Sunday’s Austrian election was, by most accounts, fairly boring: 71-year-old incumbent Heinz Fisher, a veteran Social Democrat, won a second six-year term in a landslide victory, as was widely predicted. But watchers of Europe’s far right could not ignore the fact that Barbara Rosenkranz, a controversial candidate nicknamed “Reich Mother” with supposed Nazi sympathies, got 15 per cent of the vote.
The result was still less than her Freedom Party had hoped for, leading some to suggest the right had received a trouncing. Party Leader Heinz-Christian Strache, who initially predicted Rosenkranz could get 35 per cent, blamed an “unprecedented media witch hunt” against the 51-year-old and her family: husband Horst is a one-time member of a neo-Nazi party and fundraiser for imprisoned neo-Nazis who publishes a far-right magazine. They have 10 children, whose old-fashioned Germanic names—like Mechthild, Hildrun, and Wolf—have raised eyebrows.
Still, the controversies that swirled around Rosenkranz were largely of her own making. On television, she suggested that Austria’s anti-Nazi laws be scrapped (later saying she did so to provoke her interviewer), and spoke out against laws making Holocaust denial illegal. Rosenkranz sparked a massive public outcry when, after being asked whether she doubted the existence of gas chambers at Nazi concentration camps, she said: “My view of history is the one of a person who visited Austrian schools between 1964 and 1976.” (Austrian schools didn’t always teach the Second World War at that time, the Austrian Times reported.)

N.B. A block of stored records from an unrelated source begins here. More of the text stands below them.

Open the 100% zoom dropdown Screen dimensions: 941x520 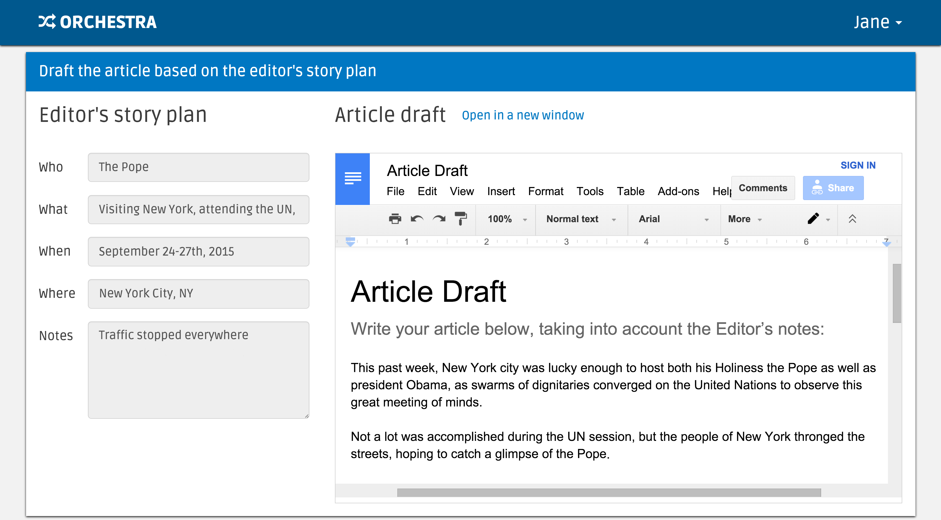click(x=507, y=219)
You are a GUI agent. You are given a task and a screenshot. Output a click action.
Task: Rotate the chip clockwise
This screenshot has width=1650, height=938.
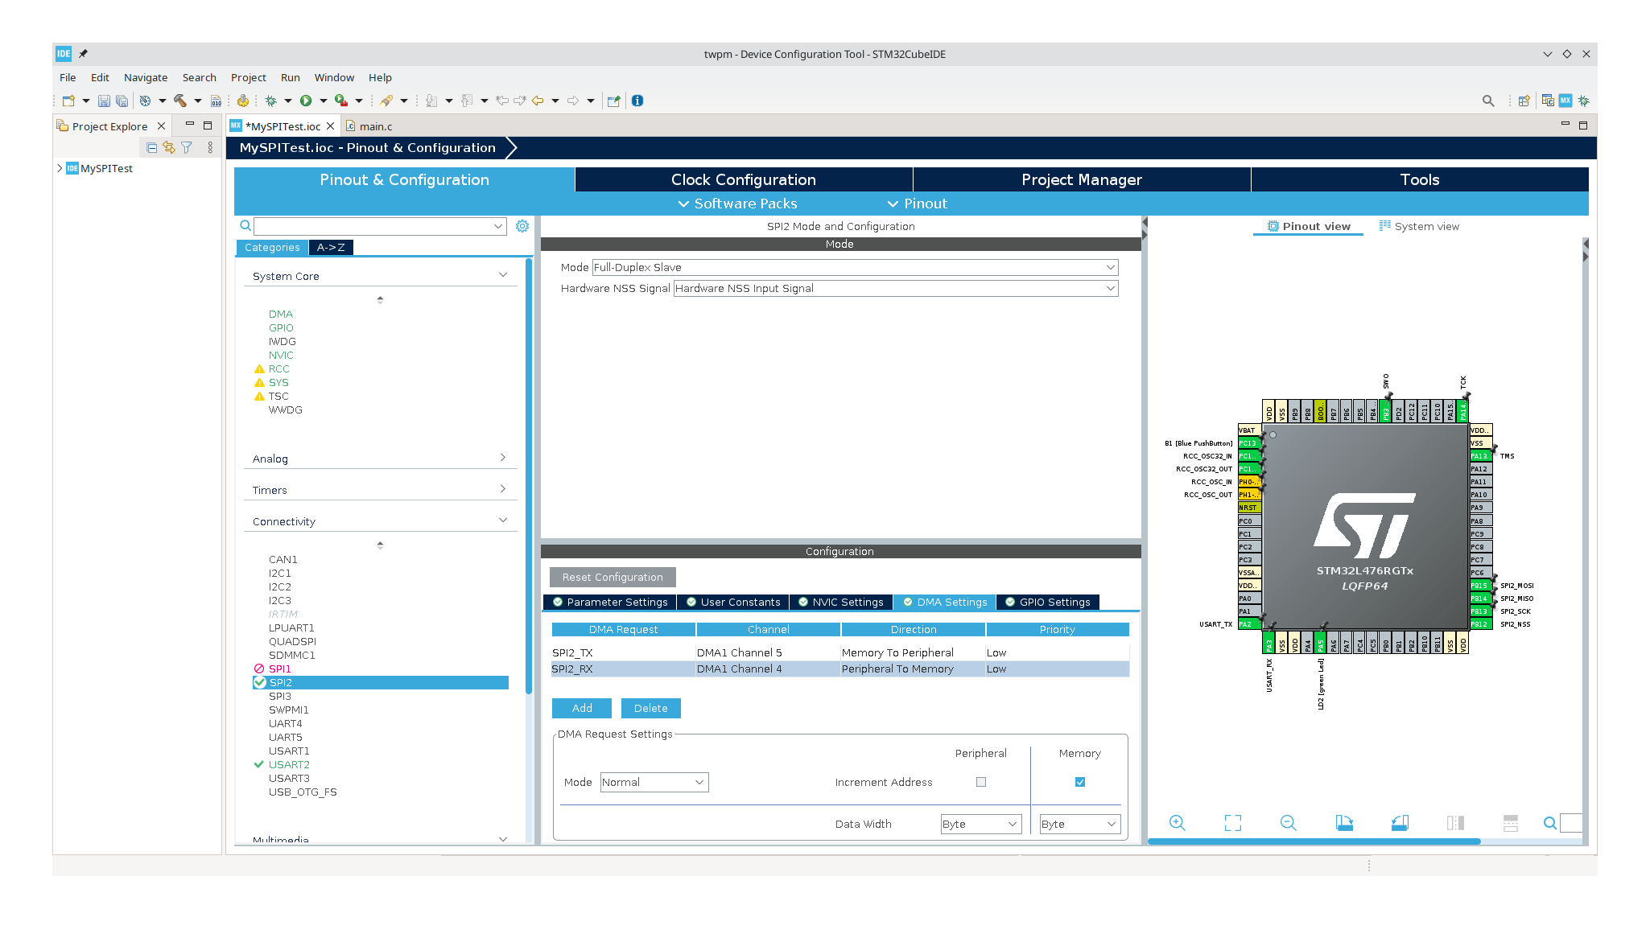[x=1344, y=823]
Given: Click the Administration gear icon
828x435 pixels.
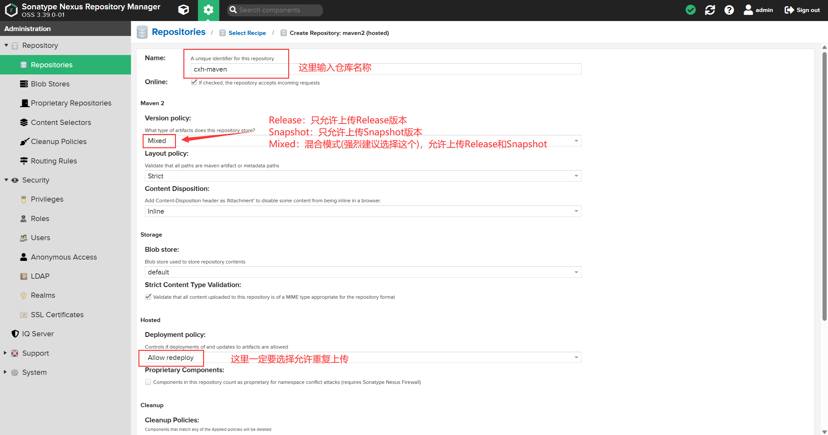Looking at the screenshot, I should coord(208,10).
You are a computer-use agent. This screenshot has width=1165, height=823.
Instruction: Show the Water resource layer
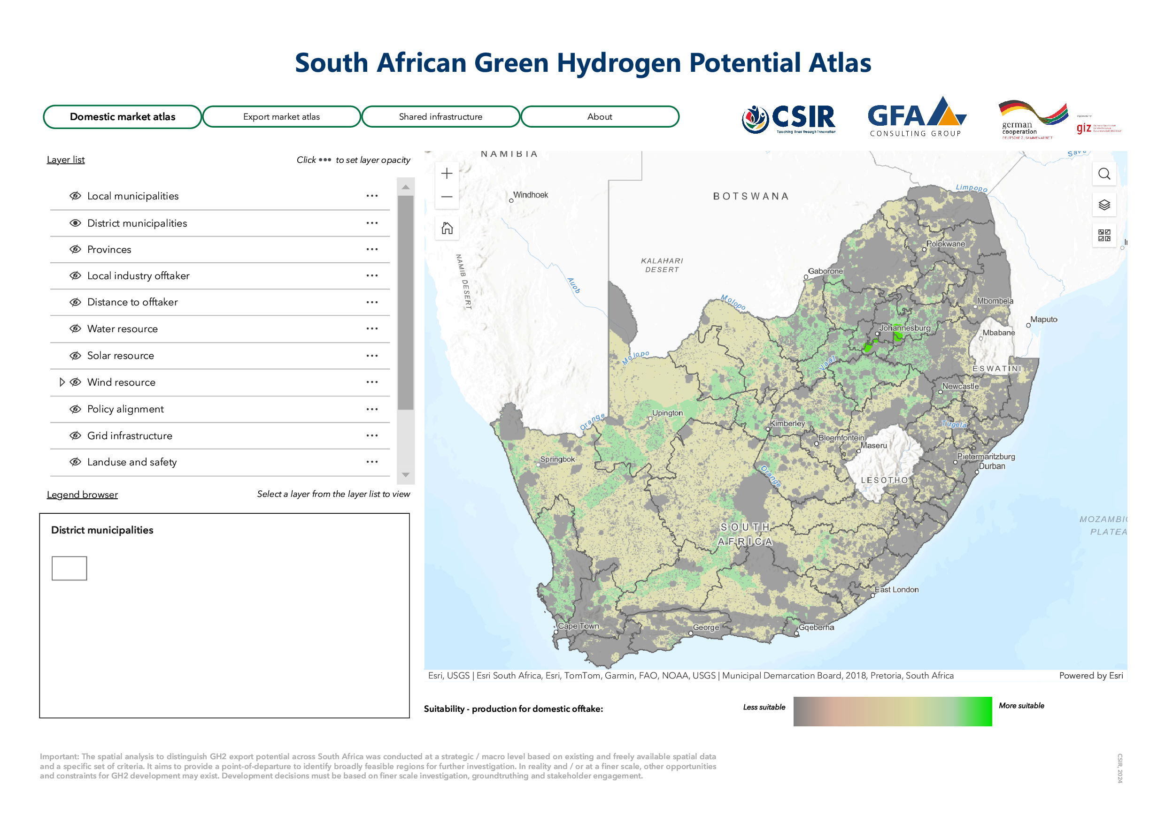point(76,329)
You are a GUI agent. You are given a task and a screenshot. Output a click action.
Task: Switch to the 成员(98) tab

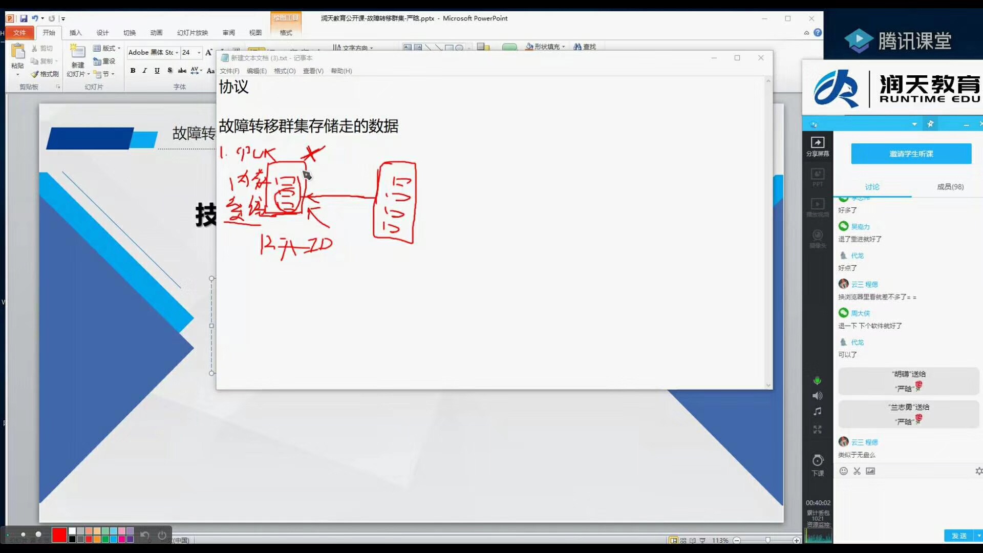pyautogui.click(x=950, y=187)
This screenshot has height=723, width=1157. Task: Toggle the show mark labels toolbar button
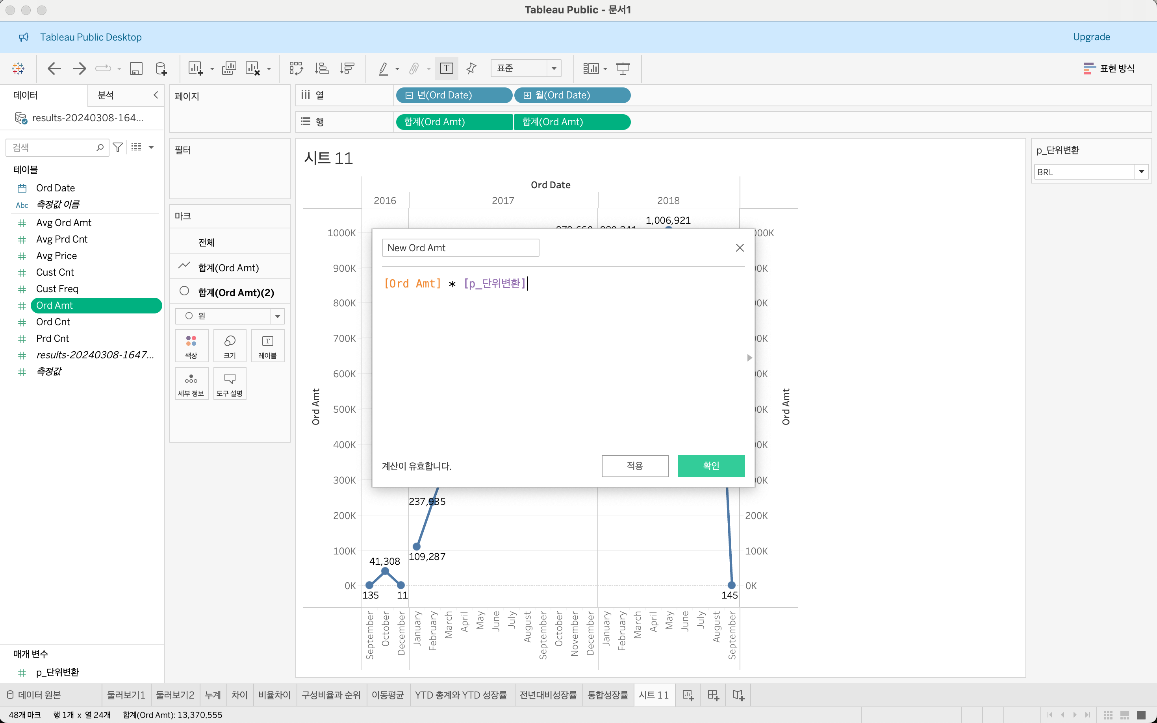(446, 68)
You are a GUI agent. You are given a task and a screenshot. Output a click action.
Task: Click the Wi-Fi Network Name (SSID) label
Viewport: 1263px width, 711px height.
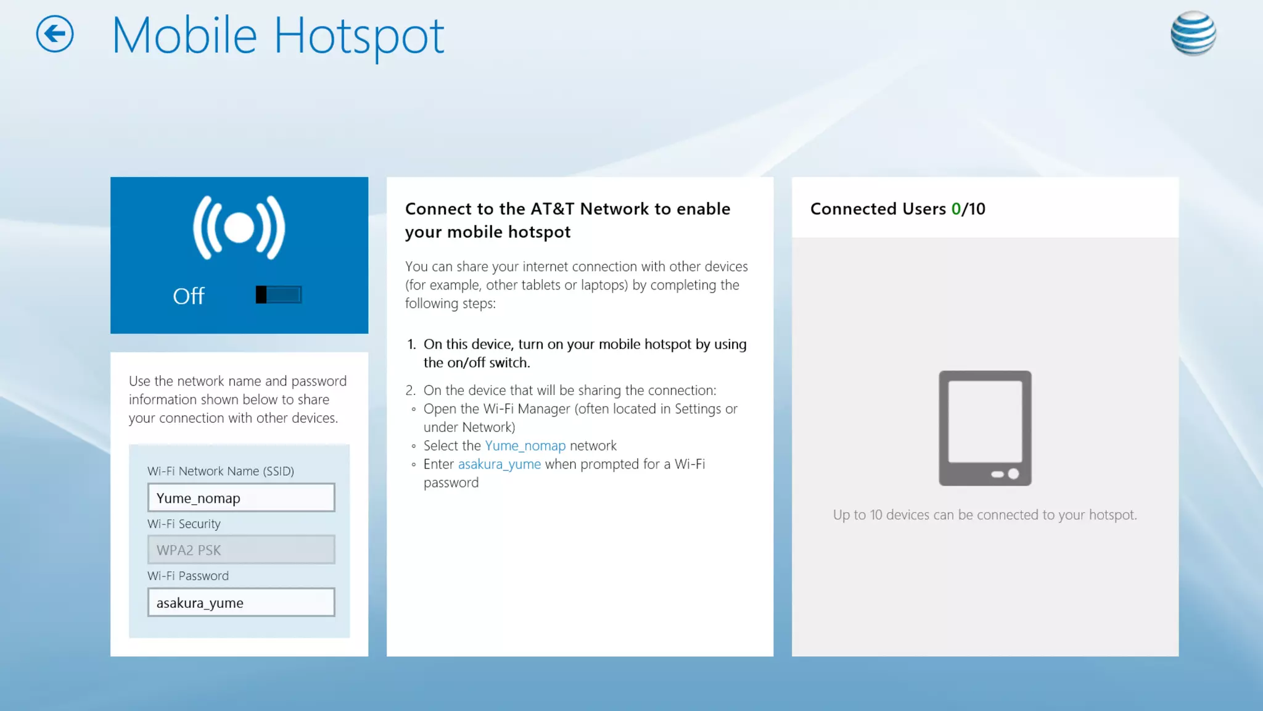click(x=221, y=472)
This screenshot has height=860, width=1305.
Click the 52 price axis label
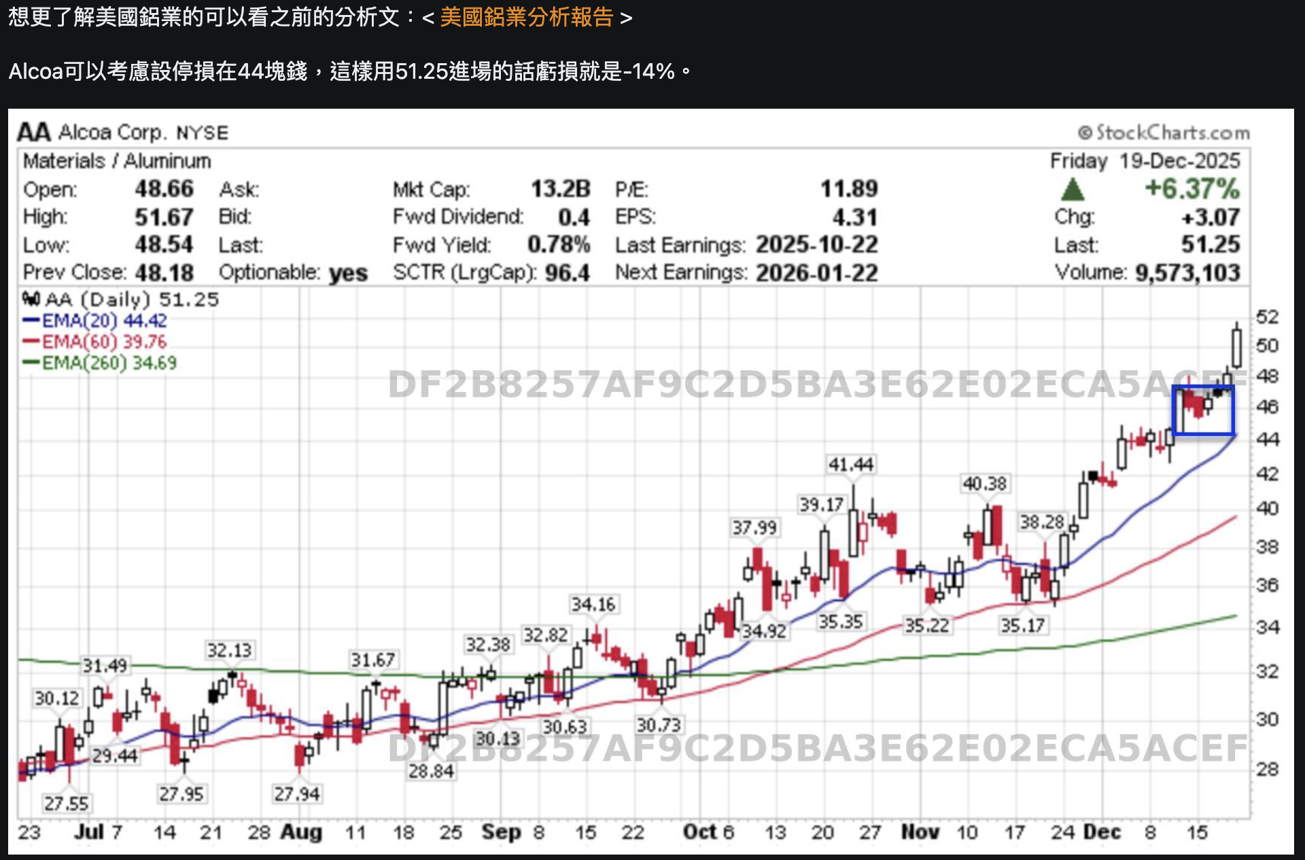(x=1267, y=317)
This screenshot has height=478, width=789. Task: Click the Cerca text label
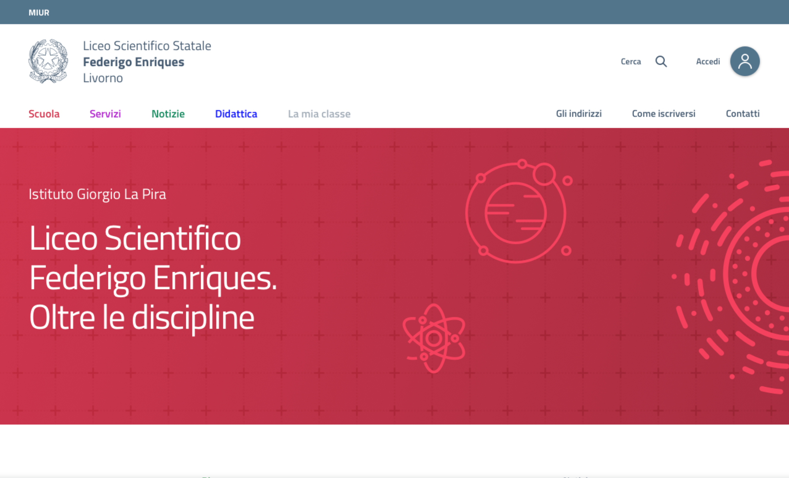click(x=630, y=61)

So was Rosenkranz’s rejection really a trouncing of the far right? If so, it looks like a fairly underwhelming one; many Austrians were outraged at her nomination, but when election day arrived, more than half stayed home. Fischer, who got about 79 per cent of the vote, celebrated his victory regardless. Low turnout might “lead to discussions,” he said, “but I’m very happy about this fantastic result and the strong trust many Austrians apparently put in me.”